START Source document

The following is a paraphrased transcript of the above video. The channel is called Effective Purpose. A more recent video is linked at the end.
I just read the transcript. I saw the other video yesterday. The author seems very insightful. He says people need a sense of certainty and culture pretends to give us that, but it fails to deliver in many cases, because of a faulty foundation.
Modern Christian culture has broken nearly all of its promises to young men — and it’s no surprise that many want nothing to do with it anymore. Let me be clear: when I say “Christian culture,” I’m not talking about all followers of Jesus or the things Scripture explicitly calls us to. I’m talking about the unwritten norms, expectations, and lifestyle formulas the generations have added around the core faith. That’s what young men are increasingly rejecting.
Culture in general is a mixed bag. On one hand, we need it — it gives us shared language, common values, and goals. But no culture is perfect. Every one of them eventually becomes out of touch, doing more harm than good unless the people inside it are willing to adapt. The problem? Christians are often notoriously bad at that. Right now, the dominant version of Christian culture is working great for some people — but not for most young men. And that’s where the story of broken promises begins. You might be wondering: “Promises? What promises?”
Well, every culture has to offer a deal to keep its members engaged — a kind of social contract. The message is simple: “Follow our way of life, and it will lead to prosperity,” or as John Mark Comer puts it, “the good life.” Think of the old American Dream: work hard, go to college, climb the social ladder, and you’ll get the spouse, the house, the pension. That dream’s collapsed — and young men noticed. They stopped trusting a culture that couldn’t deliver what it once promised. And when they turn to Christian culture, too often they find more of the same.
For years, Christian culture has promised: “Play by the rules, speak the lingo, serve quietly, stack chairs after the service, and take lots of sermon notes. Do that, and you’ll get a life that matters. You’ll find purpose, community, maybe even a good Christian wife.” We’ve made it sound like the Christian way isn’t just a good path to the good life — it’s the only legitimate path. That’s a bold claim. So what happens when it doesn’t work?

END Source document

> _Directive 1_: In the transcript on Christian culture, whom does the speaker quote as calling prosperity "the good life"?
> _Directive 2_: Write the next part of the transcript on Christian culture, picking up after its final sentence.
The listing that comes next has nothing to do with the transcript on Christian culture.

START Supplied information

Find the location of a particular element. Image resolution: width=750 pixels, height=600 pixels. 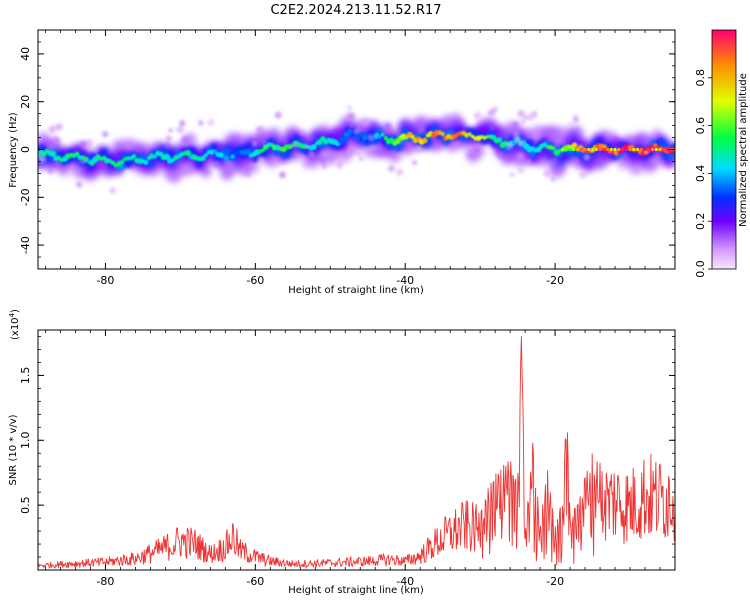

spectrogram-heatmap is located at coordinates (356, 150).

END Supplied information

> _Exercise answer 1_: John Mark Comer.

> _Exercise answer 2_:
What happens when a young man does all the “right” things and still doesn’t flourish? He doesn’t fit in. He’s lonely. He’s mentally unwell. He’s still single, and nothing he tries seems to help. He’s stuck. The culture gave him tools that no longer work, and it forbids him from using anything outside of its narrow framework. He’s trapped in a dead-end life — and it’s soul-crushing. I’ve lived that. I’ve seen it play out in the lives of countless others. Friends who gave everything to the mission field now whisper, “I don’t know if I can do this anymore.” They’re not abandoning Jesus — but they are seriously questioning the system that claimed to represent Him.
It’s not that Christian culture fails everyone. If you’re a woman, or a married man, it can be a welcoming place. But if you’re single and male — especially if you don’t fit the mold women are drawn to — it’s a brutal landscape. Unmarried men are often treated like second-class citizens. At the same time, no one dares talk honestly about attraction, dating dynamics, or how to actually form healthy relationships. So these men are not only ignored — they’re blamed. They’re told that their struggles are their own fault. That if they just “manned up,” everything would work out. That worked for a while. Not anymore.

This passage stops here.